This document contains detailed assembly instructions, a software guideline to customize stimuli, and includes a parts list.
The Arduino code and 3D printing files (SCAD and STL) can be downloaded here, and further modified to fit customise purposes. The aim of this device is to finely control LEDs used in combination with a 2-photon microscope.
The device consists of a custom-designed PCB, an ESP32 development board (or an Arduino Nano if the stimulator does not need to be combined with a 2 photon microscope), a LED driver and various off-the-shelf components.
- Assembling the Stimulator
- Programming the Stimulator
- Operating the Stimulator
- Calibrating the Stimulator
From the GitHub repository, one can find the gerber.zip folder needed to order the PCB to any manufacturer company (i.e. https://jlcpcb.com).
Ordering a minimum of five units should not cost more than £10. Gerber files were designed with KiCad 5.0.
Schematics and PCB footprint can be downloaded and modified from the same repository if need be.
The board is self-explanatory. On the left, two options are available, one for the Arduino (close rows) the other for the ESP (spread rows). There is no need to solder more JST pins that the number of LED required for the desired stimulator.
The jumper on the top (Signal Inverter) allows the inversion of the TTL "Blanking" signals. For ScanImage users, the jumper should be placed at the upper position.
The jumper at the bottom of the board (Voltage Divider) allows to tune down the voltage from 5 to 3.3V if the ESP is used instead of an Arduino. ESP32 unlike Arduino Nano, works on a 3.3V logic; no higher tension should be sent to this board. Since most TTL deliver 5V pulses, we selected a 220/470Ω divider to bring a 5V blanking signal into a 3.3V input. Depending on the blanking signal generator used, this divider can be modified to fit one’s personal design or bypassed by only bridging the 220Ω resistor.
The Adafruit TLC5947 LED driver is a constant current driver configured by default to set the current level at 15mA per channel, which is virtually safe for any LED. However, one can operate at different current by replacing the on-board reference resistor with a through hole resistor. The driver is capable to deliver up to 30mA, the graph below shows the relationship between resistance and output current.
In order to finely adjust each LED power, we added multiple-turn trimmer potentiometers to our design. A simple solution is to manufacture the appropriate PCB board (We provide multiple options on the GitHub repository).
Otherwise, one can make its own little PCB by using a solderable board.

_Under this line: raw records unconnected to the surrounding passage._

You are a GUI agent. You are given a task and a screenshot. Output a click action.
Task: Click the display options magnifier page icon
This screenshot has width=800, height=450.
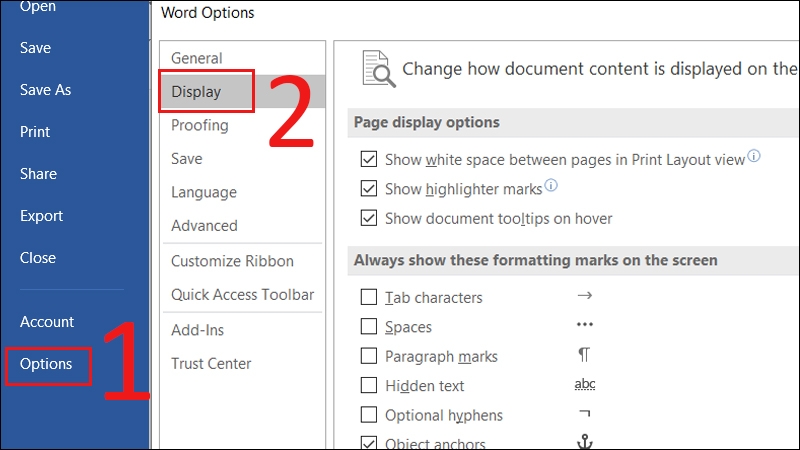(x=377, y=67)
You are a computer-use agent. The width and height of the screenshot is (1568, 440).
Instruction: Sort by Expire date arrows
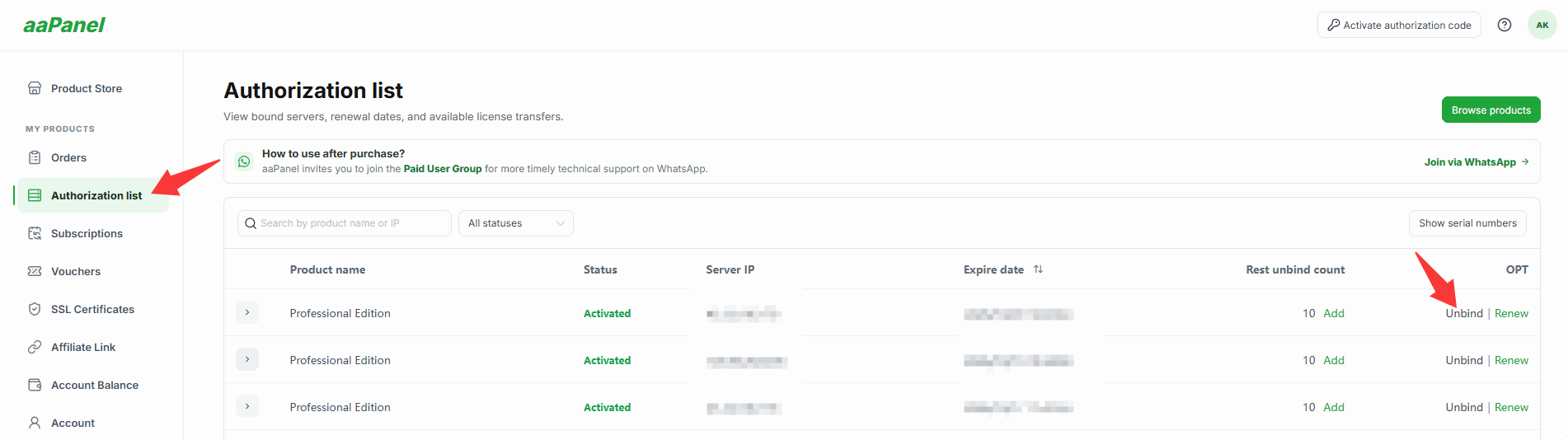[1038, 269]
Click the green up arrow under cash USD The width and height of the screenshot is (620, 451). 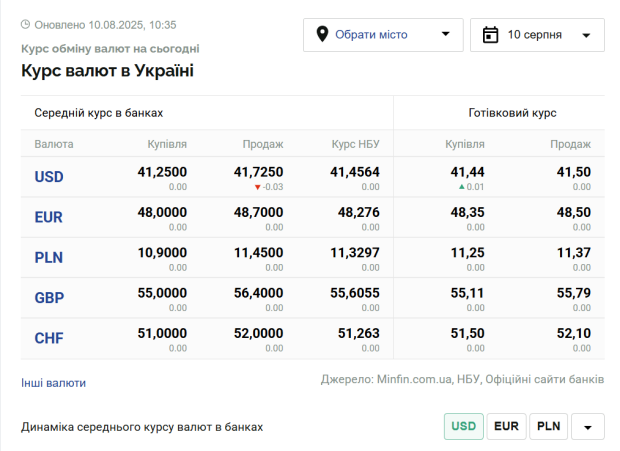461,187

Each potentiometer connects its ClockWise (pin 3) to the LED (+) stimulator JST pin; and its Base (pin 2) to the LED (+) leg. The LED (-) stimulator JST pin connects the LED (-) leg directly.
STL files can be found on the GitHub repository and print directly if the user wishes to go for the default design (4 stimulation LEDs + 4 proxy LEDs) and BoM.
However, SCAD files are also available and easily adjustable for personalised design.
We used OpenSCAD to design the stimulator box. The tolerance of the printer can be adjusted in the “USER Parameters” section of the script (tol =0.1; by default, this value is used for Prusa MK3 and Ultimaker 2). Each component can be displayed/design individually in the “Switches” section. Variables such as LED number (4 by default) and the potentiometer board dimensions can be adjusted in the “Component Parameters” section.
a) Rendering of the stimulator box 3D files set here by default for 4 LED channels and 4 proxy LEDs. b) Rendering of the fully mounted stimulator with all PCBs and components tightly fitting their respective space.
The PCB is screwed to the “Bottom” part of the box by using M3 screws and nuts. The potentiometer board adjusts itself with the “Back” part of the box, and the trimmers should adapt to their respective holes exactly. All part should fit tightly together and are maintained together by 4 M3*50mm socket screws.
The proxy LED are markers for the experimenter to have a ready visualisation of the stimulus being displayed under the objective. If this option is selected, 3mm LEDs are to be mounted at the back of the LED holder using 3mm LED mounts.
Finally, any translucid material could be placed in the LED holder slot in order to diffuse the proxy LED light (In our example, we used a piece of thin Teflon)
Each stimulating LED must be connected to its respective channel, taking note of their polarity (long LED leg should be connected to the positive pin).
For our visual stimulation setup, we combined all LED light sources into one beam which is projected through the objective to our model retina. We therefore constructed an optical cage system using a mixture of Thorlabs parts and 3D-printed objects to hold all filters and dichroic mirrors.
For the optogenetics experiment we 3D-designed arenas where the sample sits, surrounded by four LEDs.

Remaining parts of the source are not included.